## Given request
Write out everything from the line containing "At what coordinates" down through the end of the data, requests included, multiplying each coordinate in the answers by 1.9 and rounding to whole numbers, with halves rounded up. Leave the pictures out.

## Pointing data for text and elements
--- Start ---

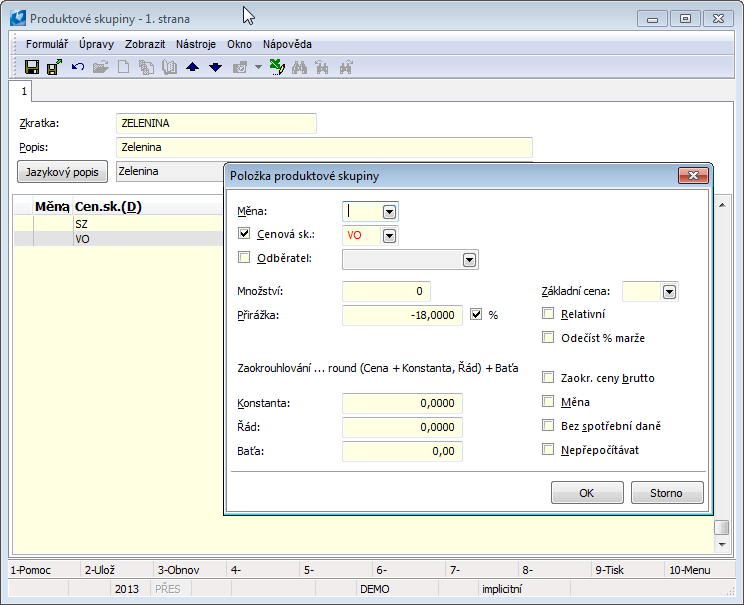This screenshot has width=744, height=605.
Task: Tick the Relativní checkbox
Action: coord(548,314)
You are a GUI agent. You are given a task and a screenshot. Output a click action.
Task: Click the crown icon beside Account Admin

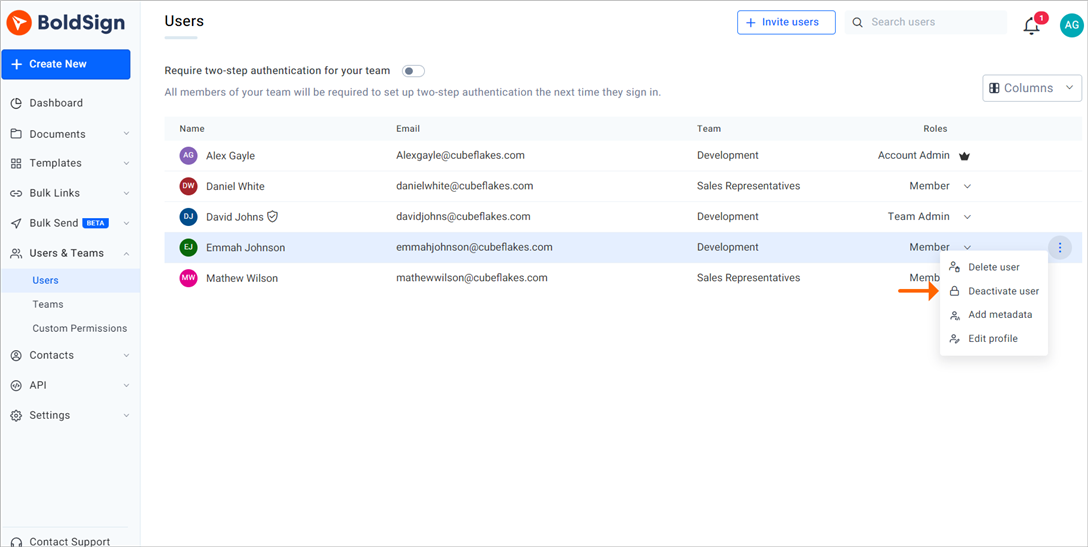(x=964, y=156)
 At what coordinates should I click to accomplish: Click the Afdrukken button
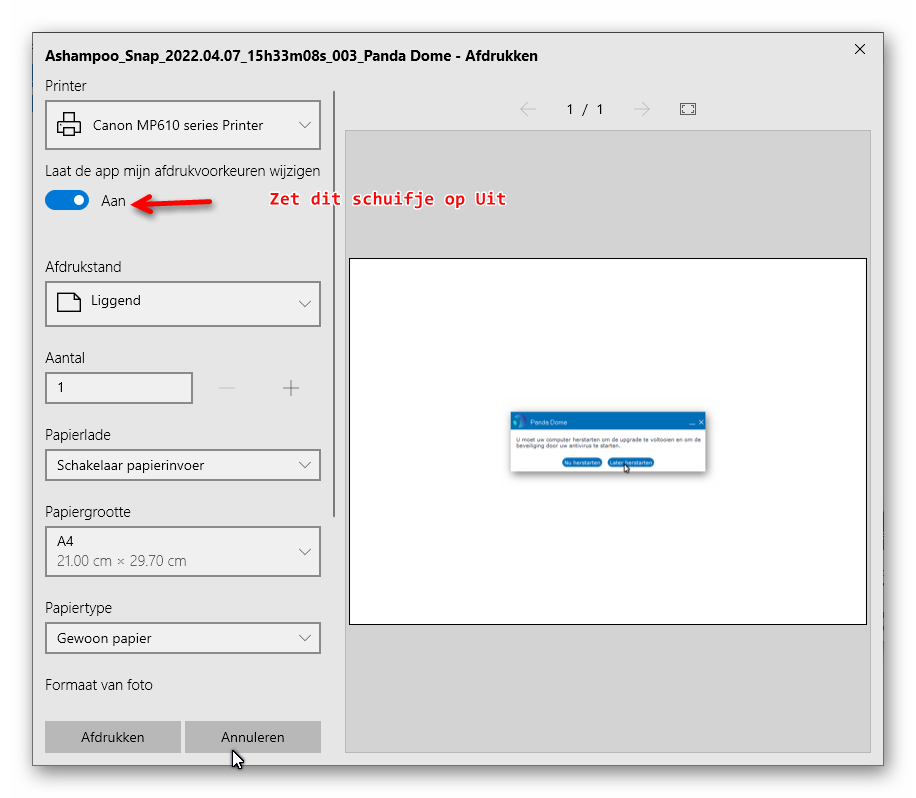(113, 737)
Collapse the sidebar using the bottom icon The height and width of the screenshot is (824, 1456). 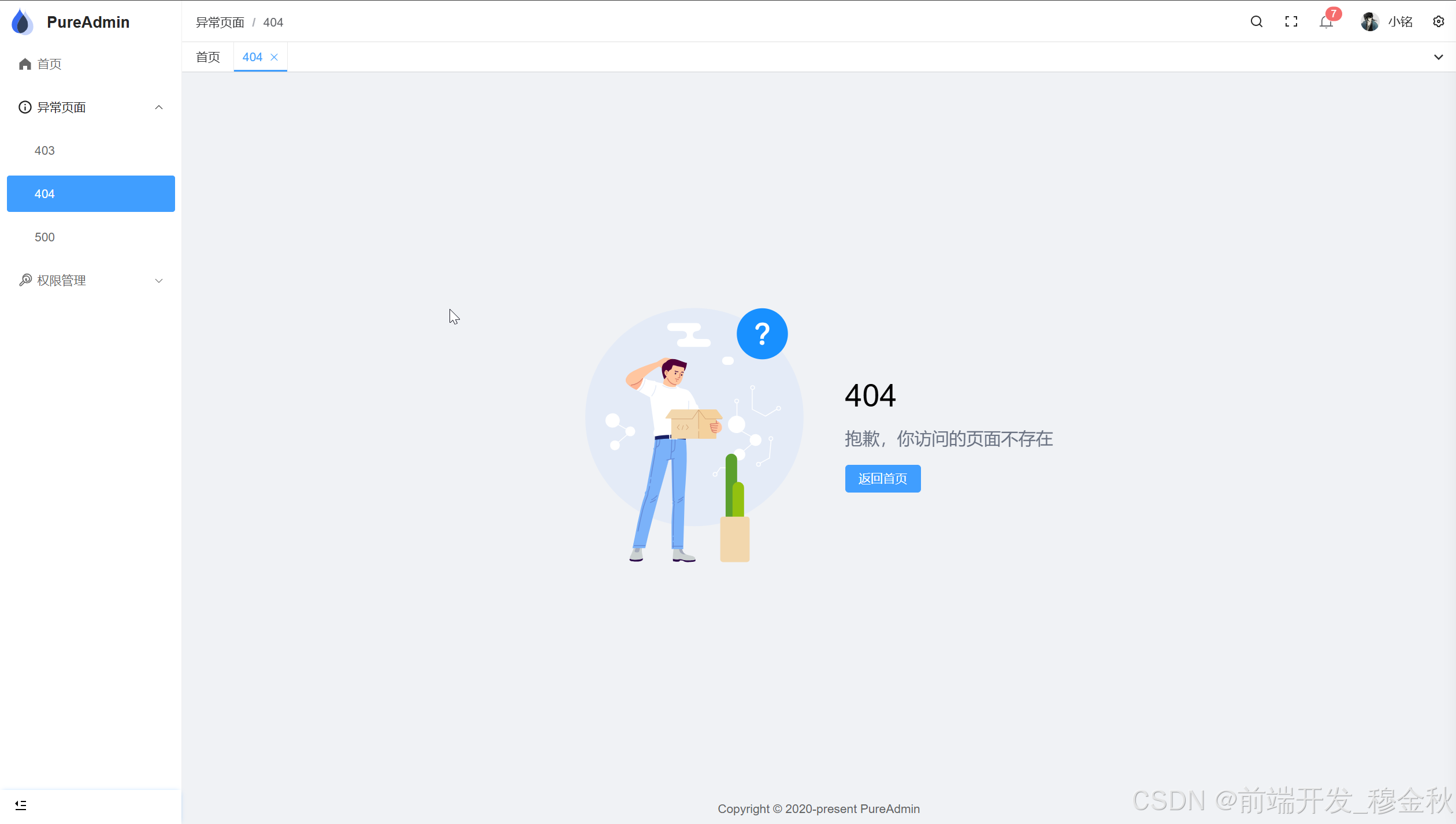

--- End ---

## Answer to this task
 At what coordinates should I click to accomplish: Click the Afdrukken button
(215, 1400)
Collapse the sidebar using the bottom icon The height and width of the screenshot is (824, 1456). 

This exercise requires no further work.